**OPDRACHT:**
Kun je uit de boekbespreking alles vanaf "Dat dit nogal" tot en met "manier van kijken." letterlijk weergeven?

**OEFENTEKST:**

Iedereen die wel eens een dierbare heeft verloren of door een rouwproces is gegaan weet dat je je zintuigen opent voor dat wat je nog samen – zolang het kan – wilt beleven.

Ik lees instemmend knikkend mee. Maar Doeland schrijft wel erg veel over mensen, en wat die allemaal moeten denken, vinden, leren en doen. Prima, dit boek is voor – oh, pleonasme – menselijke lezers, maar ik kan me ook voorstellen dat de rouw zich manifesteert in een afscheid. Dat afscheid houdt in dat je de blik juist van de mensen afwendt en kijkt en luistert naar dat waar je afscheid van zult nemen: vogels, bossen, koraalriffen, al de insectensoorten die dit jaar al verdwijnen en volgend jaar niet meer terugkeren. Dat klinkt zweverig, maar dat moet dan maar. Iedereen die wel eens een dierbare heeft verloren of door een rouwproces is gegaan weet dat je je zintuigen opent voor dat wat je nog samen – zolang het kan – wilt beleven. Iemand die leeft met het sterven (of verdwijnen) wil nog eens goed kijken naar deze mooie en waanzinnige wereld, naar alles wat een waarde heeft die zich niet laat uitdrukken in geld of percentages. ‘Leren uitsterven’, zoals Doeland dat zo mooi verwoordt, is ook leren luisteren, en oefenen in aandacht en nederigheid, voor alle Grootsheid die ons omringt.

Dat dit nogal pseudochristelijk klinkt komt misschien ook door dat woord: Apocalyps. Openbaring. Je ontkomt er niet aan. Woorden hebben betekenis, een geschiedenis, en een weerklank. 

Lang verhaal kort: voor een afscheid kijk je om je heen, en niet naar jezelf. De mooiste passage in dit boek vind ik dan ook de passage waarin Doeland vertelt over een dood albatroskuiken (dood door plastic) en de vermoorde albatros in de literaire en mythologische symboliek van een te dragen psychologische last. ‘Zoals de zeeman,’ schrijft ze, ‘bij wijze van boetedoening de albatros om zijn nek moest hangen op het schip, zo behoren ook wij de albatros collectief om onze nek te hangen.’ Dat is rouw. Dan maakt ze die Apocalyps invoelbaar, en voel je de betekenis van een andere houding, een andere manier van kijken.

Verzet

Maar dan is er nog de tweede gedachte, en dat is strijdbaarheid. Ook die is belangrijk, en gerechtvaardigd. Doeland heeft zich niet voor niets aangesloten bij Extinction Rebellion. Er is inderdaad werk aan de winkel. Schud de mensen wakker! Val de Grote Vervuilers aan! Mobiliseer de massa’s! De boodschap die ze heeft voor haar lezers is dat het dus inderdaad te laat is om de mensheid (en zijn leefomgeving) nog te redden van de ondergang, maar dat we het nakende einde niettemin kunnen uitstellen en het proces van de uitsterving kunnen vertragen. Of charmanter kunnen oplossen. Nu weet iedereen die wel eens een campagne op poten heeft gezet, of – godbetert – oorlog heeft gevoerd, dat je met een dergelijke boodschap geen strijdbaarheid oogst. Somberheid mobiliseert niet. Met de grondgedachte dat de woede sowieso al te laat komt, voer je in het beste geval een achterhoedegevecht.

Opgeslagen records:
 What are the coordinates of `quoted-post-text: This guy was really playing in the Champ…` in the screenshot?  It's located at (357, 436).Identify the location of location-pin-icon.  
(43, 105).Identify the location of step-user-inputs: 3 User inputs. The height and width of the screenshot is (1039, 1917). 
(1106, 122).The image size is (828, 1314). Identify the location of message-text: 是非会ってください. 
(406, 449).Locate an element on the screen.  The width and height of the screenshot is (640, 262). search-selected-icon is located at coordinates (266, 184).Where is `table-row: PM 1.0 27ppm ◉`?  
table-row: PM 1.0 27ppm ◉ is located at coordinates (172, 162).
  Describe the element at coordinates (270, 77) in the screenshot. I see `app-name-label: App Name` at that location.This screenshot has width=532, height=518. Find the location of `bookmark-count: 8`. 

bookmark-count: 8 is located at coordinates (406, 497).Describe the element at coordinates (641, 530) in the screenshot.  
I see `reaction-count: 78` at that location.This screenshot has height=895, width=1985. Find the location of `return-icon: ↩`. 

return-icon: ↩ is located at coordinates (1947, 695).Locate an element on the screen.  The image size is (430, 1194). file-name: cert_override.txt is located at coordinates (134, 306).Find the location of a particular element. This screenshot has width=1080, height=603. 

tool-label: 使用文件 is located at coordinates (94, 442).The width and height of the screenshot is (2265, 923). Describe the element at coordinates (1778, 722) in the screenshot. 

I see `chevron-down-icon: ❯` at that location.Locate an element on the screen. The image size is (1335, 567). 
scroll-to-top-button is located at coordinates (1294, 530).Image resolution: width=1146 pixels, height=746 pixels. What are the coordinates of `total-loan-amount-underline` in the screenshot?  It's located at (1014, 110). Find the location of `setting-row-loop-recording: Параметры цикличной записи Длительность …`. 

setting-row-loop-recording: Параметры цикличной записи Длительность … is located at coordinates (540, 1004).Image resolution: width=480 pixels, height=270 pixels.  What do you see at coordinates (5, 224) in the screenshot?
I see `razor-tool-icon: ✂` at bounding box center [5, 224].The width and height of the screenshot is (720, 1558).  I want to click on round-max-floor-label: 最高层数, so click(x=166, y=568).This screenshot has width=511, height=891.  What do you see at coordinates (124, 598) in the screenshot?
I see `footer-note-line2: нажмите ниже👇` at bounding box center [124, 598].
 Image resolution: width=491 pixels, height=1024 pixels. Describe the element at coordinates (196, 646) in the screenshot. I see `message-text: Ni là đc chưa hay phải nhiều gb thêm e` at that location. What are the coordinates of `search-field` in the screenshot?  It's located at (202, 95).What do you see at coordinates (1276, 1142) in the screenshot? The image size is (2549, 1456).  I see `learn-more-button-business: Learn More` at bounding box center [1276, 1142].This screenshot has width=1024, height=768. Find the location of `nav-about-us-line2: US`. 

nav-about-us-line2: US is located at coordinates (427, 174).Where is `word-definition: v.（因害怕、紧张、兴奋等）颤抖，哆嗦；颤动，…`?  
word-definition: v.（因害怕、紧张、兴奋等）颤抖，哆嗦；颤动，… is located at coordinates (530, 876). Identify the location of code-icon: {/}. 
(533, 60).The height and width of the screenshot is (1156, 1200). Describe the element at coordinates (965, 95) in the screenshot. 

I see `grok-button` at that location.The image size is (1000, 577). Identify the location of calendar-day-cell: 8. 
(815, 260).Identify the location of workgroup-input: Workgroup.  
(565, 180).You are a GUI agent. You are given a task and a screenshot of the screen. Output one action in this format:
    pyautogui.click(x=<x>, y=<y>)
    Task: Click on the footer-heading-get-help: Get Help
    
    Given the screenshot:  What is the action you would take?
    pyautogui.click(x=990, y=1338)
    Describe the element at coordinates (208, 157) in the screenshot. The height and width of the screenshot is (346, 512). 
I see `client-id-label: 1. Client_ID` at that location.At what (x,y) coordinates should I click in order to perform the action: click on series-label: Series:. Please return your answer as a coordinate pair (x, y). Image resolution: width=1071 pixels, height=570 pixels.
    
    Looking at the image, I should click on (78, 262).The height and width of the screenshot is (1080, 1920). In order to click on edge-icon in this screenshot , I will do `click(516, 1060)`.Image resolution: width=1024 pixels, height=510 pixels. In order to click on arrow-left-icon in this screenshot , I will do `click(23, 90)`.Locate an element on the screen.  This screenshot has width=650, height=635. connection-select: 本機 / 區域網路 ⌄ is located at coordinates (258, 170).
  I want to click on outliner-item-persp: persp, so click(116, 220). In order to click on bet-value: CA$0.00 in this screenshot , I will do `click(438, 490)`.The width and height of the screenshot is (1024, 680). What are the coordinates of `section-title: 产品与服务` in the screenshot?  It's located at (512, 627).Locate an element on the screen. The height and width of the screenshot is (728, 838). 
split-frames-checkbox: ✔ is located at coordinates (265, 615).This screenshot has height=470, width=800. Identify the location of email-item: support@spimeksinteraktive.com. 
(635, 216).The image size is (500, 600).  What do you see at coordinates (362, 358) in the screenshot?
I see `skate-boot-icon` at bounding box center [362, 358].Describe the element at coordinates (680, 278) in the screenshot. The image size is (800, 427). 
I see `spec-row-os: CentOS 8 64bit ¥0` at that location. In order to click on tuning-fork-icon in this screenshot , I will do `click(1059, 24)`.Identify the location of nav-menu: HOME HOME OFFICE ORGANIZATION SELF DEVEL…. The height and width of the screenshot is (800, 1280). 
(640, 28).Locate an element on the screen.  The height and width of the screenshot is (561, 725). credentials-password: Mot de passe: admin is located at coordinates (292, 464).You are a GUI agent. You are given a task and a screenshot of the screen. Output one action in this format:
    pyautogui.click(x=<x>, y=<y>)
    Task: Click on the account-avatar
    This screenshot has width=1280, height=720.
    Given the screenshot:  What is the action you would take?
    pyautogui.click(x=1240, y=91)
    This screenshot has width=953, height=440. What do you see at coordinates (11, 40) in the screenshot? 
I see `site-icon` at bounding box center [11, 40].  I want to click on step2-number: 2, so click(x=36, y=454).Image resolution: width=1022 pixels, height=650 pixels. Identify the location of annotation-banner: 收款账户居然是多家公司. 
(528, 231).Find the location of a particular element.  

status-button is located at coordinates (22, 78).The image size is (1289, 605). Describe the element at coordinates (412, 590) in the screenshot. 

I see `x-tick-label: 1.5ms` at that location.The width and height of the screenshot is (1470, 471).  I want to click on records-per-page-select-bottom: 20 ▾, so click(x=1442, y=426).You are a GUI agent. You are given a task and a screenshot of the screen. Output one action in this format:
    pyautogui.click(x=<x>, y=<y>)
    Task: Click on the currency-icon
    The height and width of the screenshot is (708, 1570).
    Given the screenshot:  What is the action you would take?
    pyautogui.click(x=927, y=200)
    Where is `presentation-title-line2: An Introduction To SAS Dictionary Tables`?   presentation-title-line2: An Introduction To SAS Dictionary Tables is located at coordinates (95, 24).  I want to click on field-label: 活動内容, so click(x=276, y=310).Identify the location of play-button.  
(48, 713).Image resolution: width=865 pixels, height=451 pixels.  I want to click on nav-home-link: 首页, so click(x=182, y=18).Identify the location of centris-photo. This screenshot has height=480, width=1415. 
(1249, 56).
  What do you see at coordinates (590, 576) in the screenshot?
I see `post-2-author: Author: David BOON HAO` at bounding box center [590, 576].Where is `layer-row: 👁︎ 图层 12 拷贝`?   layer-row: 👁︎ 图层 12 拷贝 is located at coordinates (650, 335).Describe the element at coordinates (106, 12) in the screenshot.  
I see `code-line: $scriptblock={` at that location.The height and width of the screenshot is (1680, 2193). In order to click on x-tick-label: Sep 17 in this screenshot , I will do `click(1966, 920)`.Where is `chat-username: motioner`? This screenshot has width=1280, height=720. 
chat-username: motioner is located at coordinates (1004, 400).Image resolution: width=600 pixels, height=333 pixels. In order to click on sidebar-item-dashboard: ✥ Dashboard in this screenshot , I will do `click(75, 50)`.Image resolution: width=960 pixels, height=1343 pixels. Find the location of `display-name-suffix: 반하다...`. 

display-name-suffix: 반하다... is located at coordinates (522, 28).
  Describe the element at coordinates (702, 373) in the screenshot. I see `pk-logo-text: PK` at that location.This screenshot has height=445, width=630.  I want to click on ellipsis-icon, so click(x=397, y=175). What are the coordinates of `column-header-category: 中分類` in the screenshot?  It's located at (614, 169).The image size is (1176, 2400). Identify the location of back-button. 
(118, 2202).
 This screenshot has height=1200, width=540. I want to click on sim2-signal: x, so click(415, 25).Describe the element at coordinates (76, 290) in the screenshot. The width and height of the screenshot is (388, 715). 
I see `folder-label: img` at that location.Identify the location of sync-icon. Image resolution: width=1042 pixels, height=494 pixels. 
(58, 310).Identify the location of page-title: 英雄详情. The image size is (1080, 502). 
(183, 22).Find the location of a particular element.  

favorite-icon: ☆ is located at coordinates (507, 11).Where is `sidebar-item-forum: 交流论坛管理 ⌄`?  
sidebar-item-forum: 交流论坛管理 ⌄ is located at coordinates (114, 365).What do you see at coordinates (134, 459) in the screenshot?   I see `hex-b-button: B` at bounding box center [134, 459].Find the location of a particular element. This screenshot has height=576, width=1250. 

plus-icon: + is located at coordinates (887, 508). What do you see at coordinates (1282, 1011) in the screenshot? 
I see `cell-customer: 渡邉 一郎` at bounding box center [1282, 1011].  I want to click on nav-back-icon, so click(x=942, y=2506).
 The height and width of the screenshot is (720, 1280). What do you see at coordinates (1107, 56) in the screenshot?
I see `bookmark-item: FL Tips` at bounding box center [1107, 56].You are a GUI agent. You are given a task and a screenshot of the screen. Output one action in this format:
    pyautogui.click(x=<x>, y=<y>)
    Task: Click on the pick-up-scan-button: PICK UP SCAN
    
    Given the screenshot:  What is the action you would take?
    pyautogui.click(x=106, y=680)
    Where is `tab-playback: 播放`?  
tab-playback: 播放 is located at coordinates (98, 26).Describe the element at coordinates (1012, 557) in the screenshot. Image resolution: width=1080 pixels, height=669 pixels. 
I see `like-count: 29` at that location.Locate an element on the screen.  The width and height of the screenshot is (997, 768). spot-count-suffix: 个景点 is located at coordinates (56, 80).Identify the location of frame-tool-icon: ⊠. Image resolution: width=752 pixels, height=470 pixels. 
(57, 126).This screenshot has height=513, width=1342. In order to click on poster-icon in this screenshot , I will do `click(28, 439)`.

**RESULTAAT:**
Dat dit nogal pseudochristelijk klinkt komt misschien ook door dat woord: Apocalyps. Openbaring. Je ontkomt er niet aan. Woorden hebben betekenis, een geschiedenis, en een weerklank. 

Lang verhaal kort: voor een afscheid kijk je om je heen, en niet naar jezelf. De mooiste passage in dit boek vind ik dan ook de passage waarin Doeland vertelt over een dood albatroskuiken (dood door plastic) en de vermoorde albatros in de literaire en mythologische symboliek van een te dragen psychologische last. ‘Zoals de zeeman,’ schrijft ze, ‘bij wijze van boetedoening de albatros om zijn nek moest hangen op het schip, zo behoren ook wij de albatros collectief om onze nek te hangen.’ Dat is rouw. Dan maakt ze die Apocalyps invoelbaar, en voel je de betekenis van een andere houding, een andere manier van kijken.